Regarded for his energetic, innovative, and solutions driven leadership, Brandon Brice is a fighter for urban policy. Brandon attributes his commitment to service to his parents who instilled in him the importance of a quality education, hard work, dedication and service to others first. Brandon has stayed true to these virtues by earning a Bachelor's in Business Administration in Business Management from Howard University and a Masters of Science in Global Affairs from Rutgers University. Brandon is a recipient of the Henry J. Raimondo Fellowship through the New Jersey Eagleton Institute of Politics, and has worked as a fellow for the Heritage Foundation in Washington, DC, and interned on Capitol Hill in the Office of former United States Speaker of the House, the Honorable J. Dennis Hastert and the United Nations.

Brandon began his career as an Associate with National Urban League’s Economic Opportunity Institute, fighting for the rights of families. Due to his determination and concern for fiscal responsibility and government reform, Brandon working on several campaigns, including the 2004 Bush-Cheney presidential campaign. In less than two years Brandon was selected to serve as the Director of Education and African American Affairs for New Jersey Governor Chris J. Christie. Brice is a former Political Columnist with the Washington Times-Communities Digital News, Time Out New York and New York-1 News. Brandon recently served as Director of Strategic Partnerships and Development for Veterans Empowerment of Georgia and currently serves as an executive with the Boy Scouts of America and Non-Profit Consultant.

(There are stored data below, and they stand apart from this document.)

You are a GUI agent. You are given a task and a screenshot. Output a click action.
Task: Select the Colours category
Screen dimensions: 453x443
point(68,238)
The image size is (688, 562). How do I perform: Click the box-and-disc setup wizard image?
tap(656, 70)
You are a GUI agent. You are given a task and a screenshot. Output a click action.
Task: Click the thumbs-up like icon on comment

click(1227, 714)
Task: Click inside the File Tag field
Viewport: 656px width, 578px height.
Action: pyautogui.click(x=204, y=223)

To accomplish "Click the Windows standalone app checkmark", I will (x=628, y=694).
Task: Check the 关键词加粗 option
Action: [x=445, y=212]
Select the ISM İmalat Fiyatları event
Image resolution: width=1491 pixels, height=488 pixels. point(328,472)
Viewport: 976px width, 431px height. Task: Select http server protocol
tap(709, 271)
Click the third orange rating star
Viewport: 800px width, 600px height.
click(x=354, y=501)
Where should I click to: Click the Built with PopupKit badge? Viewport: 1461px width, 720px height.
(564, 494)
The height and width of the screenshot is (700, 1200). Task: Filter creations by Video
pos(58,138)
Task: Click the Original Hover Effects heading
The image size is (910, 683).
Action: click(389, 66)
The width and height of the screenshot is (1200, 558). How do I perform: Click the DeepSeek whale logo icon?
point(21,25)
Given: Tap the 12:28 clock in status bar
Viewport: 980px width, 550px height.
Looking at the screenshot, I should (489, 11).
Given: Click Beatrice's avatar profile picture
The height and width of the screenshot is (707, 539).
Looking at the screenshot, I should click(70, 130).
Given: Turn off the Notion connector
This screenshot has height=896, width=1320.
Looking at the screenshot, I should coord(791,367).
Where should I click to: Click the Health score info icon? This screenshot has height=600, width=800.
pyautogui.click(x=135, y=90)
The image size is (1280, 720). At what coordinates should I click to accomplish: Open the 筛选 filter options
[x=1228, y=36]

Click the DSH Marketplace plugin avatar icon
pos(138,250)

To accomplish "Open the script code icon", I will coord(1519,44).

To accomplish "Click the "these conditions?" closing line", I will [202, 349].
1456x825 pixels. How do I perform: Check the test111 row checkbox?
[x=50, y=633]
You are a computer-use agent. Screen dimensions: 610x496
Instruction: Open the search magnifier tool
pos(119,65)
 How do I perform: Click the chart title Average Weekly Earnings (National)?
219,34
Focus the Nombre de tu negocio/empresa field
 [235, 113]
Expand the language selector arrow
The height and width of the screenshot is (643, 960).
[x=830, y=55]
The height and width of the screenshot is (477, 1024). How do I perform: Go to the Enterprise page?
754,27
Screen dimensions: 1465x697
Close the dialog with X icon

Brandon has been featured as a guest political contributor on MSNBC, FOX News, Hannity, ABC, BET, New York-1, Ebony.com, The Village Voice, Time Out New York, Sirius Radio XM, the Washington Post, the Washington Times and Blaze TV with Andrew Wilkow. Brandon has given lectures at the Center for American Progress in Washington, D.C., Baruch College in New York City, Princeton University, the Harbor League of Baltimore, the National Black Law Students Association and the Alexander Hamilton Society in Washington, D.C.